__Excerpted passage__.

A Zimbabwean court has convicted a self-employed man who allegedly slandered President Robert Mugabe after blaming his unemployment woes on the octogenarian’s mismanagement of the country’s economy.

Chiredzi Magistrate Honest Musiiwa on Friday 21 September 2013 convicted Regis Kandawasvika, aged 36 years, after finding him guilty of undermining or insulting the authority of President Mugabe in contravention of Section 33 (2) (b) of the Criminal Law (Codification and Reform) Act, one of the country’s repressive piece of legislation.

Magistrate Musiiwa fined Kandawasvika $150 for committing the offence failure of which he would spend 60 days in jail. Kandawasvika, who denied committing the offence during the trial which commenced late last month and who was represented by Blessing Nyamaropa of Zimbabwe Lawyers for Human Rights (ZLHR) opted to pay the fine.

Particularly angered at his failure to obtain employment despite passing his Ordinary Level examinations, the 36-year-old Chiredzi man vented his anger on President Mugabe’s portrait, prosecutors alleged. Kandawasvika, aged 35 years at the time of his arrest in October last year, was charged with contravening Section of the Criminal Law (Codification and Reform Act).

__Written task__. In the excerpt about Regis Kandawasvika's conviction, who represented him during the trial?

__Records supplied__.
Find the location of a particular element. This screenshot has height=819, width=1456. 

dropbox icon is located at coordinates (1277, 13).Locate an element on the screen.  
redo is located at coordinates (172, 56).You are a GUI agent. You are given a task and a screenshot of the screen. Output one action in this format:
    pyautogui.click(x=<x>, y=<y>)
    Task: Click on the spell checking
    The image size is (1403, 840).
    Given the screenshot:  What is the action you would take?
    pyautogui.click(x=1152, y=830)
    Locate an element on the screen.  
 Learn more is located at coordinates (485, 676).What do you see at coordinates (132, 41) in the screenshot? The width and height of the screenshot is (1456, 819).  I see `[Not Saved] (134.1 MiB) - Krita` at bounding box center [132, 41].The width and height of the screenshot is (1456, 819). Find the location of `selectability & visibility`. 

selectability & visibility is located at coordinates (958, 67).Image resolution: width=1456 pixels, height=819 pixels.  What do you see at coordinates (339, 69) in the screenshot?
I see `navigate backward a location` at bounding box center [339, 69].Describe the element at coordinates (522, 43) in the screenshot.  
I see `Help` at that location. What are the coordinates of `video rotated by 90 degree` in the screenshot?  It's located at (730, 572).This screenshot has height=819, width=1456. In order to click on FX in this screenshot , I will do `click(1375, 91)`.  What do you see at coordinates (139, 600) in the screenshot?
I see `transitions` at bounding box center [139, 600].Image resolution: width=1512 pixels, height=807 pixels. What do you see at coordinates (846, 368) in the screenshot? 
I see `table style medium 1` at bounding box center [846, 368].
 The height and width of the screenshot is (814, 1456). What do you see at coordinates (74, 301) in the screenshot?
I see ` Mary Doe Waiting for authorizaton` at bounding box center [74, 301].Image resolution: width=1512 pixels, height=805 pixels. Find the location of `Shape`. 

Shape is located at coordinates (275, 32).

__Response to the exercise__. Blessing Nyamaropa of Zimbabwe Lawyers for Human Rights (ZLHR) represented him.